As an example, Biden drilled down deeply into the who's who of Iraq's byzantine political world, knowing not only the primary leaders of the cultural and ethnic rallying poles in the country - but the rivals of rivals within each of these factions. But perhaps more importantly, Biden also drilled down into the divides inside the US government - reconciling and forcing a bridge between rival State Department and Pentagon views on Iraq. He then built a non-public but important relationship with Ad Melkert, the UN's Special Representative for Iraq, who became a vital partner to Biden in hammering out the myriad back deals that have thus far kept Iraq from falling back into civil war and moving forward something that looks like the beginning of a representative democracy.
Biden has told me he doesn't want the Afghanistan portfolio; that he has enough to do and that there are others who can now implement the general course of action that President Obama has now outlined, committing to a withdrawal of surge forces by the end of 2012 and a withdrawal of all troops by 2014.
But there is no one left to really run the show. No one wants it.
Afghanistan's internal fragility in which a civil war is underway with a proxy war between India and Pakistan stacked on top is exactly the kind of Rubik's Cube challenge that Joe Biden excels at.
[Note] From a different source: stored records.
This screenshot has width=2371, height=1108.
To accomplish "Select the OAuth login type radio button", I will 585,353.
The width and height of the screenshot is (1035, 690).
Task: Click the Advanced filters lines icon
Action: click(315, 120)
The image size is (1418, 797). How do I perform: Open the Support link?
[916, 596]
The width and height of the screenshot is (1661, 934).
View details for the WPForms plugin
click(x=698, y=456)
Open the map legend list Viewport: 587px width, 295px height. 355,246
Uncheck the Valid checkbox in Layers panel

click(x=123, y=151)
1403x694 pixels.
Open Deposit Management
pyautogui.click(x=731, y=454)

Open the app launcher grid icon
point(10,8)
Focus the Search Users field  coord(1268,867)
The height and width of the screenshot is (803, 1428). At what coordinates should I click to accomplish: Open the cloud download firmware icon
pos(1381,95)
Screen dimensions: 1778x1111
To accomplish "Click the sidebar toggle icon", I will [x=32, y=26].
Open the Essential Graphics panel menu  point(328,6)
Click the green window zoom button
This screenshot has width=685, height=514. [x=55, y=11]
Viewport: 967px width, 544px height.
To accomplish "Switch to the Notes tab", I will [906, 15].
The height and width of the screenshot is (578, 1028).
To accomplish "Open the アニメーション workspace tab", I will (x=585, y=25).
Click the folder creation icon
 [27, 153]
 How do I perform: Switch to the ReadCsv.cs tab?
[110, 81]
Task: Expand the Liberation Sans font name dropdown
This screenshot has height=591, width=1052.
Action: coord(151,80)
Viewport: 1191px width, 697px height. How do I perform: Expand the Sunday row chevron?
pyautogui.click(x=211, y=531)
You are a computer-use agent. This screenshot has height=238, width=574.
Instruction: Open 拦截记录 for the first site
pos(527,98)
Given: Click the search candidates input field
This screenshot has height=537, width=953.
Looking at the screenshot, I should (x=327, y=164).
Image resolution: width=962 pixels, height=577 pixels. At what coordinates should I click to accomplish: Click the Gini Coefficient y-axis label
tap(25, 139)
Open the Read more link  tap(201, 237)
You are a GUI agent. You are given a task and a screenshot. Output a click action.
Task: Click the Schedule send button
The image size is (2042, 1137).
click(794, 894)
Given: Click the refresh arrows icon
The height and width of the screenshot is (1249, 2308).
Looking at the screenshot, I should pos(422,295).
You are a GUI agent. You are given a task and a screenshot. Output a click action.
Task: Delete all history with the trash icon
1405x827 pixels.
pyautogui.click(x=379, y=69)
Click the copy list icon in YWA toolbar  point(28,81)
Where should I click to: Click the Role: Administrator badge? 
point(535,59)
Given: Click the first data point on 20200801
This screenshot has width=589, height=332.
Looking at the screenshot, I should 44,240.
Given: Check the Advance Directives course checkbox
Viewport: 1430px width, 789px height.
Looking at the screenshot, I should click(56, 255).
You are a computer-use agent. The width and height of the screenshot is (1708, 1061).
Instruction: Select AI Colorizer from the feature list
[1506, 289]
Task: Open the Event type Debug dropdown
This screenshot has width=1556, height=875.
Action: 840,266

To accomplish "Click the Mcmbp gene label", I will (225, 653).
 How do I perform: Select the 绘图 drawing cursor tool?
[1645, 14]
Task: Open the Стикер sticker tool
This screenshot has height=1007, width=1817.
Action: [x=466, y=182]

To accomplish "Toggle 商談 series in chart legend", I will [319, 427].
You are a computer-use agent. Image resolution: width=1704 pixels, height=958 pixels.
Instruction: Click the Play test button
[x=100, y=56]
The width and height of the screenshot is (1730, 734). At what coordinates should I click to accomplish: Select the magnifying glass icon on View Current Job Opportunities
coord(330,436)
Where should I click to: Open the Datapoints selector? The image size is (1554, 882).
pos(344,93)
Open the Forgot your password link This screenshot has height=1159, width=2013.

Biden's original Afghanistan plan with some modest hybridization and adjustment by President Obama is now the course we are on. Afghanistan spikes in the press now and then - most recently because of blowback from a stressed out American public realizing that the US is spending $120 billion a year in a nation with a $14 billion GDP, but on the whole - there is a long list of other topics that Americans prefer to distract themselves with rather than what is happening in this war.